Poly(beta-malic acid alkyl esters) with two stereogenic centers have been synthesized by anionic ring-opening polymerization of racemic and optically active 4-[(2-methylbutyl)oxycarbonyl]-2-oxetano and characterized. The two asymmetric centers have been introduced in the monomer by using malic acid or aspartic acid enantiomers as chiral synthons and 2-methyl-1-butyl alcohol enantiomers as lateral ester groups. By combining the different enantiomers during the beta-substituted beta-lactone synthesis route, it has been possible to prepare five stereoisomers which have conducted to five different stereocopolymers.
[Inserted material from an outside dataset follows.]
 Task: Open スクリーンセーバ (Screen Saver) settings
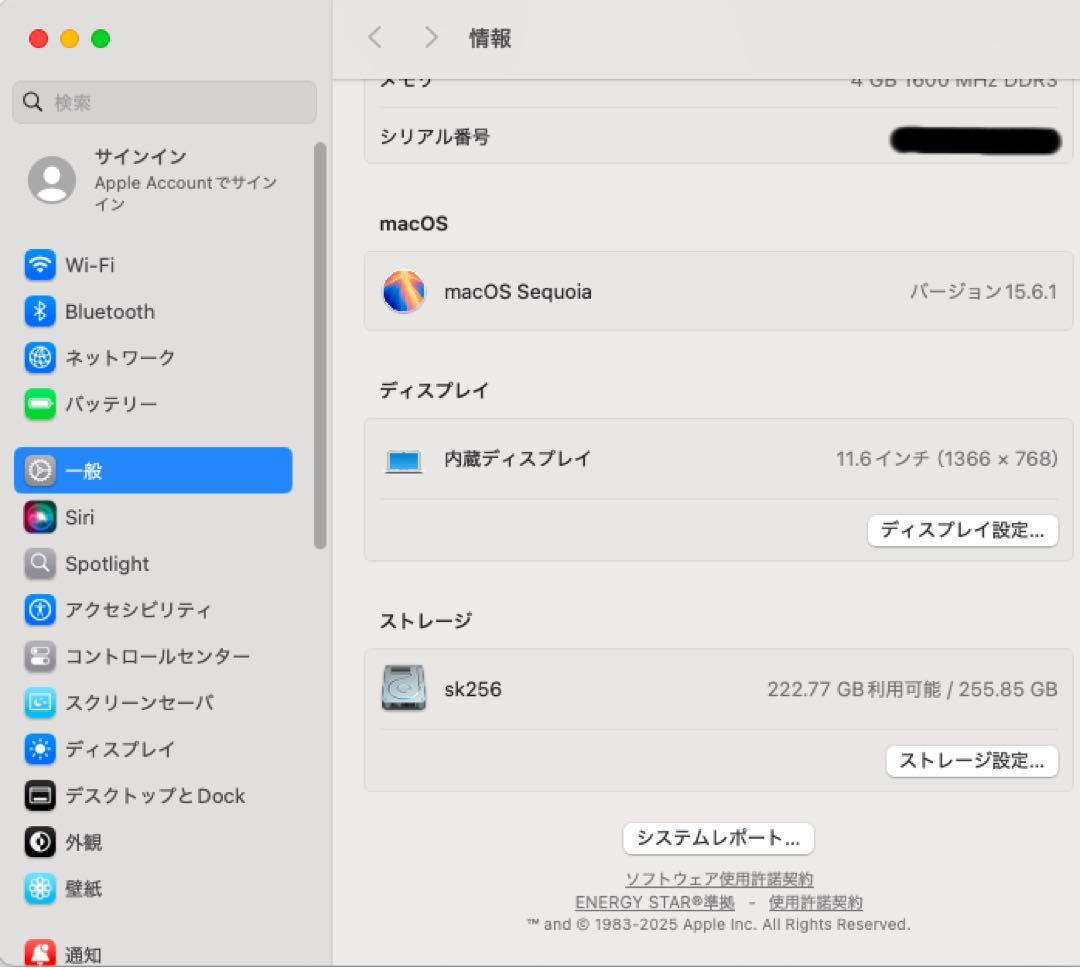pos(140,703)
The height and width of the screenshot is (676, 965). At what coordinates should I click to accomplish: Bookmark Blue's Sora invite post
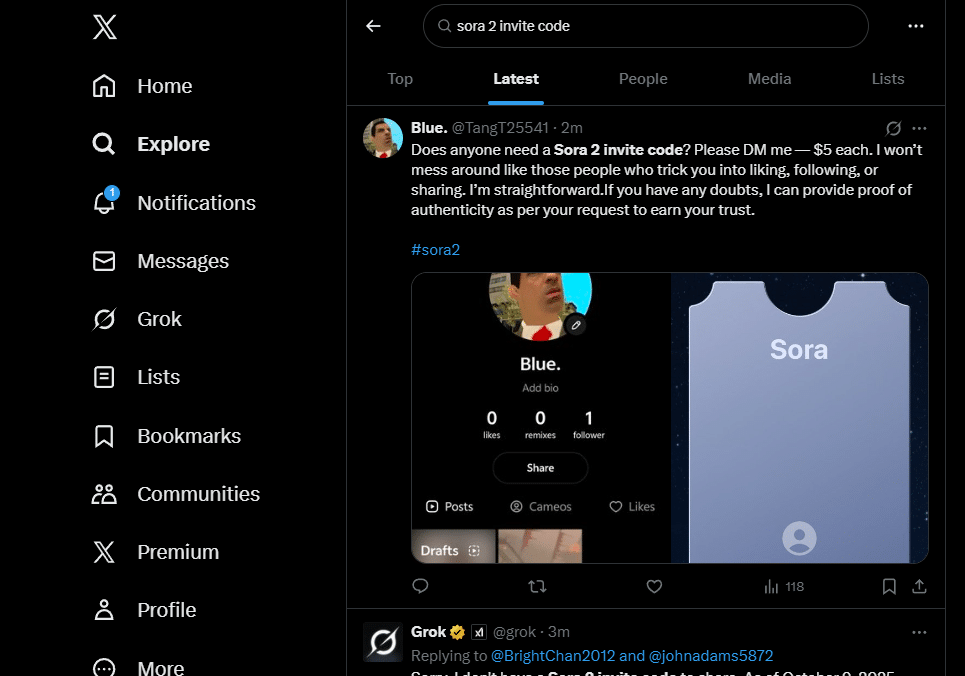pyautogui.click(x=889, y=586)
The configurational structure of racemic and optically active poly(2-methylbutyl beta-malates) has been determined by C-13 NMR analysis, and differentiation between polydiastereoisomers has been possible by using this spectroscopy method. Several main-chain and side-chain carbon atoms were stereosensitive to the presence of the two asymmetric centers per repeat unit, and the optical purities of main-chain and side-chain stereogenic centers have been deduced from C-13 NMR spectra. Thermal properties of the different polystereoisomers have been correlated with the configuration of the two chiral sites in the macromolecular chain. It has been shown that crystallinity was dependent on the configurational structure of the main chain and very poorly sensitive to the enantiomeric composition of the ester pendant group.